Gather each line of the records where "checkbox" appears.
EXERCISE MATERIALS below:
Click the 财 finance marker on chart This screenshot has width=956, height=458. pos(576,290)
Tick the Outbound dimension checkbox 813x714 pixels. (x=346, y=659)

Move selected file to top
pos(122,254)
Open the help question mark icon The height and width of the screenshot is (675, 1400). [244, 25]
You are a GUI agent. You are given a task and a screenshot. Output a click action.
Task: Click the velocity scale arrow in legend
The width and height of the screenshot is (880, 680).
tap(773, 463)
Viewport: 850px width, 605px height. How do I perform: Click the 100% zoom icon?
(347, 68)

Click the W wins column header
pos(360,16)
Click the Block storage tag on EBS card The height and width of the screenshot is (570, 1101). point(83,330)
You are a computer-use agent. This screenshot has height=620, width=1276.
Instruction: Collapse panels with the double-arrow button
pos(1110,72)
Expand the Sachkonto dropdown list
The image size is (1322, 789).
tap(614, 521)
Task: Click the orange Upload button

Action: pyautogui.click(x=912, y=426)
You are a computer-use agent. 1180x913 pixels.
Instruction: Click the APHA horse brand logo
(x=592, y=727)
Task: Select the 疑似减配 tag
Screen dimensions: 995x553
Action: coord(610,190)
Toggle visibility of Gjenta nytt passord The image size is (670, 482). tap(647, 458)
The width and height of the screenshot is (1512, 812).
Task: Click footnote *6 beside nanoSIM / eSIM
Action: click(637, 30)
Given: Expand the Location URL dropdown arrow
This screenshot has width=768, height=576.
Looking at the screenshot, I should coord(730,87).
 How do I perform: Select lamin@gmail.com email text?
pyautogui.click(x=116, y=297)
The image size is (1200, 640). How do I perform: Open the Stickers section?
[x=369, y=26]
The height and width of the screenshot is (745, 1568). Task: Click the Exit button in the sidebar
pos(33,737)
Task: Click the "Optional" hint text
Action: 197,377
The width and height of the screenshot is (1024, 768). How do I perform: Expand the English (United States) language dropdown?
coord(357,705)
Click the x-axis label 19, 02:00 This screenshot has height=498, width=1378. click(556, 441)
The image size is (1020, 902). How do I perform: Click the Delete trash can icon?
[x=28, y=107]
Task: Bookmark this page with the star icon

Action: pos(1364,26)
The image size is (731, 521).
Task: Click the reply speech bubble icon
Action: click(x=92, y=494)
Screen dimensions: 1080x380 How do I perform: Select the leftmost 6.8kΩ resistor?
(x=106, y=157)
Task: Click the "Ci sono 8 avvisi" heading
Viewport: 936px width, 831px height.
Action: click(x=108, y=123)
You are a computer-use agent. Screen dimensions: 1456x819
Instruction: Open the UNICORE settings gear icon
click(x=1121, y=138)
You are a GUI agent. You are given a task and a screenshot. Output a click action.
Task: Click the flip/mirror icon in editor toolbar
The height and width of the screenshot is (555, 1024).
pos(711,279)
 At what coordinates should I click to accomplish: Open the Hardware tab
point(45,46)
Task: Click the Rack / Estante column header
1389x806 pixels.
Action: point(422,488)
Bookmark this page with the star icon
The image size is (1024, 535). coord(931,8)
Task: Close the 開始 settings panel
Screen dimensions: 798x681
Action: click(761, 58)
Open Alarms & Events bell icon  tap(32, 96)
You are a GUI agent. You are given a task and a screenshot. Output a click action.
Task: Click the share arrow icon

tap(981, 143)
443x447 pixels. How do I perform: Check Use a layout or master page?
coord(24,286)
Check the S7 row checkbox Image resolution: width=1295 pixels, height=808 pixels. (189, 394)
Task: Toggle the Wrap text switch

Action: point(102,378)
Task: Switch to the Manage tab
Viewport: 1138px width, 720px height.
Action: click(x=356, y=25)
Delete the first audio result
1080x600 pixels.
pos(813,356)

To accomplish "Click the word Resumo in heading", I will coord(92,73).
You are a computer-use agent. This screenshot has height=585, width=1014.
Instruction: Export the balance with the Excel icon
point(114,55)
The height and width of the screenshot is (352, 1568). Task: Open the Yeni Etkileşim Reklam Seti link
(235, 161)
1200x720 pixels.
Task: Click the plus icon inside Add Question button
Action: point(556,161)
End of EXERCISE MATERIALS.
WRITTEN REPLY:
Tick the Outbound dimension checkbox 813x714 pixels. (x=346, y=659)
Check the S7 row checkbox Image resolution: width=1295 pixels, height=808 pixels. (189, 394)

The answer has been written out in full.